Stored data:
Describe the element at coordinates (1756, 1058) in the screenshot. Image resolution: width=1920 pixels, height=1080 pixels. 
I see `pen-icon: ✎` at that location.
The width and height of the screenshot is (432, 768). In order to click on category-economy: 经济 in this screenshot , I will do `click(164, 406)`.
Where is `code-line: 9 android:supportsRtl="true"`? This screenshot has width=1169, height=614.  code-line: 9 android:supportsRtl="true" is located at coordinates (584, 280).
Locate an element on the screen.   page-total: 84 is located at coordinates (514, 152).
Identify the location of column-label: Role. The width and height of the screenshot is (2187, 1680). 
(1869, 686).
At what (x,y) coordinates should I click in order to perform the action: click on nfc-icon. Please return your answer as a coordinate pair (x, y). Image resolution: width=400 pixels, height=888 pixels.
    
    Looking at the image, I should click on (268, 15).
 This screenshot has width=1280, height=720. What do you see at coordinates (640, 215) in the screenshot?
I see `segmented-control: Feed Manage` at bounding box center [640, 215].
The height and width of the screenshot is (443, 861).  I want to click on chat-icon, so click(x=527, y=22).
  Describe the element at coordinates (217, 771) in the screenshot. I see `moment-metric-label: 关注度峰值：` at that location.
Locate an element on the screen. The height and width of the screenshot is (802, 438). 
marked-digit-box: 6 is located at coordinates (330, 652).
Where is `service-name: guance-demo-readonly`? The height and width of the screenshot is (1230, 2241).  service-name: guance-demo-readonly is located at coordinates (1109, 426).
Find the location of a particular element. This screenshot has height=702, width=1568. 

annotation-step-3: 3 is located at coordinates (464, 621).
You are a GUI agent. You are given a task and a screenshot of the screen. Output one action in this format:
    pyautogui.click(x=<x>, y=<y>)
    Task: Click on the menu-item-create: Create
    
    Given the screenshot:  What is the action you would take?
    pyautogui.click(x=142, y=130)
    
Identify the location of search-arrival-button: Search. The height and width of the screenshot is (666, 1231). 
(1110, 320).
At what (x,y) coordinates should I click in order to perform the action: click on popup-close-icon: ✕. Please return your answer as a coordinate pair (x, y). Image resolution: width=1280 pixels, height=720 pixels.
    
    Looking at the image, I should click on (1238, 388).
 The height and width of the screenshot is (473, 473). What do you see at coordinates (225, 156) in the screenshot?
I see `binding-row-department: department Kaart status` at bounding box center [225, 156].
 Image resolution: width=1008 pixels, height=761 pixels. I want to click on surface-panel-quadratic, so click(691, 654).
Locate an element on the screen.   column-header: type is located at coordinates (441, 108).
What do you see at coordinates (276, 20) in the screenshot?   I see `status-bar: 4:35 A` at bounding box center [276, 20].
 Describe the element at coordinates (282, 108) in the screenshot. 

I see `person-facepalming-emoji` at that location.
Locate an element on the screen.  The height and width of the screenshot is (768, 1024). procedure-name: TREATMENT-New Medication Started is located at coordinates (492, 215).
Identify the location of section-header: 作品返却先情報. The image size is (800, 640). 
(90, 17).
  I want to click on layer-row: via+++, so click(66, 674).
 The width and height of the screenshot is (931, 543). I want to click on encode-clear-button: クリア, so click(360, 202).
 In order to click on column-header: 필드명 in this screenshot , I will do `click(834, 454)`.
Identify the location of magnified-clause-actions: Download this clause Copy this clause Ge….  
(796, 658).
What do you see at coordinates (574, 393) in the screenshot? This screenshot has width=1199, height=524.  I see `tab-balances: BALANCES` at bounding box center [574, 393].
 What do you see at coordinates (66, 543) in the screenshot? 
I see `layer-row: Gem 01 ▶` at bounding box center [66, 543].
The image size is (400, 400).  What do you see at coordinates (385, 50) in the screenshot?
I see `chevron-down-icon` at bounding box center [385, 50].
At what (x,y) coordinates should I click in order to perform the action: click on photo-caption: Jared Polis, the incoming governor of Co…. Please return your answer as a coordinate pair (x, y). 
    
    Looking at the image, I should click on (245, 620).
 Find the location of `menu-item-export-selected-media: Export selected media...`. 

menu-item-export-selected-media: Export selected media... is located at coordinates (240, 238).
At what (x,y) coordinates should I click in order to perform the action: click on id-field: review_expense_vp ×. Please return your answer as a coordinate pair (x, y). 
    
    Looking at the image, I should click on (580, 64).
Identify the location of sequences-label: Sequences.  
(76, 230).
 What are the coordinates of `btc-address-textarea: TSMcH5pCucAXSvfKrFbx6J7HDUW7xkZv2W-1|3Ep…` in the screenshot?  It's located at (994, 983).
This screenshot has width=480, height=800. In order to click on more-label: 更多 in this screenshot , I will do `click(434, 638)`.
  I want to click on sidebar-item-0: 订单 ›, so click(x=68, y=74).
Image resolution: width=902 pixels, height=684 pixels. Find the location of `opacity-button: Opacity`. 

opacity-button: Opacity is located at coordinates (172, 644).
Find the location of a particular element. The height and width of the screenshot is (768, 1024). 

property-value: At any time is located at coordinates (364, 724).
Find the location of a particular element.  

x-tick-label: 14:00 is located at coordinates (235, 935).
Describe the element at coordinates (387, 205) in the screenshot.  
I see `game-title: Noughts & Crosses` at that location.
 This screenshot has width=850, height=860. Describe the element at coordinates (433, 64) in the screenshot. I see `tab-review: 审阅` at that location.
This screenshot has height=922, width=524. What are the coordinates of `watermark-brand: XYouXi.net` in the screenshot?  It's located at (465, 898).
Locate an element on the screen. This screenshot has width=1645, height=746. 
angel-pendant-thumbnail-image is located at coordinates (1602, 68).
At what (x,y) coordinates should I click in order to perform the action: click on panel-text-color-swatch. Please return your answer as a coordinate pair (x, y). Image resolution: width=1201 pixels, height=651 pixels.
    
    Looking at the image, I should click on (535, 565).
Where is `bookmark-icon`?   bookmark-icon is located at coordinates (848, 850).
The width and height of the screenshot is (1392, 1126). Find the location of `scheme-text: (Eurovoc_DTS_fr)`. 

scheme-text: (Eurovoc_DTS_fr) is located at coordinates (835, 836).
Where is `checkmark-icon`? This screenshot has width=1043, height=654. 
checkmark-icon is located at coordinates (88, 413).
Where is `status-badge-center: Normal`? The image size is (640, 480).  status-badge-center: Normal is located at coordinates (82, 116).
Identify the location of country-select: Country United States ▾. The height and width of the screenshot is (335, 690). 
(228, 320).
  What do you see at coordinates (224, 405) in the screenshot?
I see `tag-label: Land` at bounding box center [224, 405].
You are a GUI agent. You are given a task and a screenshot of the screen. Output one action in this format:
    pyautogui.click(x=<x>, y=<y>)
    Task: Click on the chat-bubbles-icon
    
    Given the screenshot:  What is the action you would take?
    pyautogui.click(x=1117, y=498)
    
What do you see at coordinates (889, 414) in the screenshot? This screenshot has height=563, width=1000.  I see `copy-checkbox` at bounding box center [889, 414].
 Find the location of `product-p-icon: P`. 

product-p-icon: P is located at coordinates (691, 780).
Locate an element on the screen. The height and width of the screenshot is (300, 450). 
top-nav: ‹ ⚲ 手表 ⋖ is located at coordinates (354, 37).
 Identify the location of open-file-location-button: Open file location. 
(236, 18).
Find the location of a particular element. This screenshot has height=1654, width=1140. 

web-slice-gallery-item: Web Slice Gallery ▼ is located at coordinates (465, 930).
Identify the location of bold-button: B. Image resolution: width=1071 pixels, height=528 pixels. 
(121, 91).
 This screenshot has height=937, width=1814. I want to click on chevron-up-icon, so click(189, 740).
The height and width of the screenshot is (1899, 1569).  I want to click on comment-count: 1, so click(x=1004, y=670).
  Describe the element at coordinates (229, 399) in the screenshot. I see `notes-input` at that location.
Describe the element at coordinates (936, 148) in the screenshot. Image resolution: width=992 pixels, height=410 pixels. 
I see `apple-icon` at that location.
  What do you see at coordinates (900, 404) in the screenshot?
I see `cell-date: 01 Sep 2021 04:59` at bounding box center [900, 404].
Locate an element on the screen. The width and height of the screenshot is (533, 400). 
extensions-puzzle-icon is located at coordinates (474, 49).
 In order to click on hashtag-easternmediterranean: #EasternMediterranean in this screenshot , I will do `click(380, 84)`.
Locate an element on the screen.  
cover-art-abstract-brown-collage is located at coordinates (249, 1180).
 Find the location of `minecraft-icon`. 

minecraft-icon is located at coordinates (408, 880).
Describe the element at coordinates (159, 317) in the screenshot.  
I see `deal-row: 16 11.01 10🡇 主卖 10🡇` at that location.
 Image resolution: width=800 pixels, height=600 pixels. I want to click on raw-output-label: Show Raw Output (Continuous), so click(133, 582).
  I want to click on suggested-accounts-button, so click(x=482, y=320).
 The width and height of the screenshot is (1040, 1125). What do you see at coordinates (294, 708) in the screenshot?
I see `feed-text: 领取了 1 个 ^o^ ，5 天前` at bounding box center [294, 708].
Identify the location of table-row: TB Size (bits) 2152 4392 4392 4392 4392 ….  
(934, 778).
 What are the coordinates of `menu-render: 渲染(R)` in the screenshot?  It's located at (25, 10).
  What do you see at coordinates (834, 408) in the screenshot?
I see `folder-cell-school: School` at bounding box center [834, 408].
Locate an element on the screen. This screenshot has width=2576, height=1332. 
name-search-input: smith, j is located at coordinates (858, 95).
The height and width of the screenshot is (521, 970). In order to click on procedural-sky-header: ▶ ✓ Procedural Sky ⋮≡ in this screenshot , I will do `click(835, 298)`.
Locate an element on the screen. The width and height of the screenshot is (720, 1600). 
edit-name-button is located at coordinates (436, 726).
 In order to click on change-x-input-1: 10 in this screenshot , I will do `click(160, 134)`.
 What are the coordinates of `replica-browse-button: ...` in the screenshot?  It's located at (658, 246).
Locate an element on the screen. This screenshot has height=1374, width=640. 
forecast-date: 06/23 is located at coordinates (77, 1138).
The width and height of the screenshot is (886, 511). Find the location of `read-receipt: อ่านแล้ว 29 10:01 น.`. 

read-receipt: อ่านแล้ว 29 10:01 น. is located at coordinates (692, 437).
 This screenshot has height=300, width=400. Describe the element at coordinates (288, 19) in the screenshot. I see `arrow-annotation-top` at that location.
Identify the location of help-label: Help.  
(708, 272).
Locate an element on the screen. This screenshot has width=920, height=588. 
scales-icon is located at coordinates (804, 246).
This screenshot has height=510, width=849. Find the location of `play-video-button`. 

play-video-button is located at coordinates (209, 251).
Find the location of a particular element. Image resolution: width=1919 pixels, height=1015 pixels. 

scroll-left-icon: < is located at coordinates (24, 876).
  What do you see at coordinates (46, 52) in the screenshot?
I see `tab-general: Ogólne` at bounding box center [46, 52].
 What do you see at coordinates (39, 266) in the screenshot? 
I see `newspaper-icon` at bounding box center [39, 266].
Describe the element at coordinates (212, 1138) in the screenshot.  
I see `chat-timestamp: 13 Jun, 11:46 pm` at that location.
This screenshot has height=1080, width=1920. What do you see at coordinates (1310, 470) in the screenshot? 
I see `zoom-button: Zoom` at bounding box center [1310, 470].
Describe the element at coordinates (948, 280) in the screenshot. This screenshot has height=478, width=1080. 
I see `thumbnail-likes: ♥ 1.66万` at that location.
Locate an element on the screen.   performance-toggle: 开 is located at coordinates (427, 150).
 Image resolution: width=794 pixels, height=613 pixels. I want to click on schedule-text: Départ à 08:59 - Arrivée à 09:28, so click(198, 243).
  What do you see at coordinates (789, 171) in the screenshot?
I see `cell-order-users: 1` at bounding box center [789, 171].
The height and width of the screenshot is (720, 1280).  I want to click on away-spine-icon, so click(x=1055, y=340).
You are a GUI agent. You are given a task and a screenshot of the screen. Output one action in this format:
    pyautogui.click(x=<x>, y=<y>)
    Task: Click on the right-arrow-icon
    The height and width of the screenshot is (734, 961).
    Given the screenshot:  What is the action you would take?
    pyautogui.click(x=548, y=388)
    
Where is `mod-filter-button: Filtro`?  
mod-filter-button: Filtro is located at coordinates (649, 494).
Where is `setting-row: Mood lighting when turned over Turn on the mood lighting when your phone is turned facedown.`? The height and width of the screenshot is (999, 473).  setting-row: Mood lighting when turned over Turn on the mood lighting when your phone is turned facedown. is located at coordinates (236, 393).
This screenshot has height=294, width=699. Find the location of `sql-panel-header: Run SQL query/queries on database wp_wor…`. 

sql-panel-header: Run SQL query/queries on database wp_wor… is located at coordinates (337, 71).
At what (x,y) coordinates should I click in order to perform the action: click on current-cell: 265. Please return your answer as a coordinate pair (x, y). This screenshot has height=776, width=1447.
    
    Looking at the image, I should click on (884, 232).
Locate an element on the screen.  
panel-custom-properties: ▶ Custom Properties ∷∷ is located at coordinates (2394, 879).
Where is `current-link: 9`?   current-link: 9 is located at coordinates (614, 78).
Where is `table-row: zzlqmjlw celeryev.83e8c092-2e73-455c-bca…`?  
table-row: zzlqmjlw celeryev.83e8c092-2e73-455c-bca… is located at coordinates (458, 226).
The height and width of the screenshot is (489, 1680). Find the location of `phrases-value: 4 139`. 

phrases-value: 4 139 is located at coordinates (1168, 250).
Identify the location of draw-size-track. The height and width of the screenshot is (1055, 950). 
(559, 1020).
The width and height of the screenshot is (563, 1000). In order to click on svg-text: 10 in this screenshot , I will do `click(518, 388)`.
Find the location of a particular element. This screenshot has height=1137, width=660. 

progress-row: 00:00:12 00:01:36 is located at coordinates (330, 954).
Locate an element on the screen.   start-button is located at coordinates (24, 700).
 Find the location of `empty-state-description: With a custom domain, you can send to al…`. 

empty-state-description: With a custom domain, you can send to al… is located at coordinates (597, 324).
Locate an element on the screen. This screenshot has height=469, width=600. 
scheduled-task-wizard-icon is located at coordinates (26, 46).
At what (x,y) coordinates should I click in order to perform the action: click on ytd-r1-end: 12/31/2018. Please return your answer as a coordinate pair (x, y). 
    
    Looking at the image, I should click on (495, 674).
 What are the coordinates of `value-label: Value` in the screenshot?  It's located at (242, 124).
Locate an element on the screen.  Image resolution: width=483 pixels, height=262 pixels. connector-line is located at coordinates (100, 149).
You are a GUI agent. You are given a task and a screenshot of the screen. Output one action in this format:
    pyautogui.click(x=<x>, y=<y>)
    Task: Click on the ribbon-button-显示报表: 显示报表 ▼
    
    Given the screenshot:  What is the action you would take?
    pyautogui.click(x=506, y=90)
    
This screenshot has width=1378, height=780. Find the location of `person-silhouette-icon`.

→ TASK STATEMENT
Can you render the listing lines as a numbered list, starting at the line that contains "coordinates (24, 700)." and ending at the line that contains "coordinates (100, 149).", with blank lines left out?

→ OUTPUT OF THE TASK
1. Locate an element on the screen.   start-button is located at coordinates (24, 700).
2.  Find the location of `empty-state-description: With a custom domain, you can send to al…`. 
3. empty-state-description: With a custom domain, you can send to al… is located at coordinates (597, 324).
4. Locate an element on the screen. This screenshot has height=469, width=600. 
5. scheduled-task-wizard-icon is located at coordinates (26, 46).
6. At what (x,y) coordinates should I click in order to perform the action: click on ytd-r1-end: 12/31/2018. Please return your answer as a coordinate pair (x, y). 
7.     Looking at the image, I should click on (495, 674).
8.  What are the coordinates of `value-label: Value` in the screenshot?  It's located at (242, 124).
9. Locate an element on the screen.  Image resolution: width=483 pixels, height=262 pixels. connector-line is located at coordinates (100, 149).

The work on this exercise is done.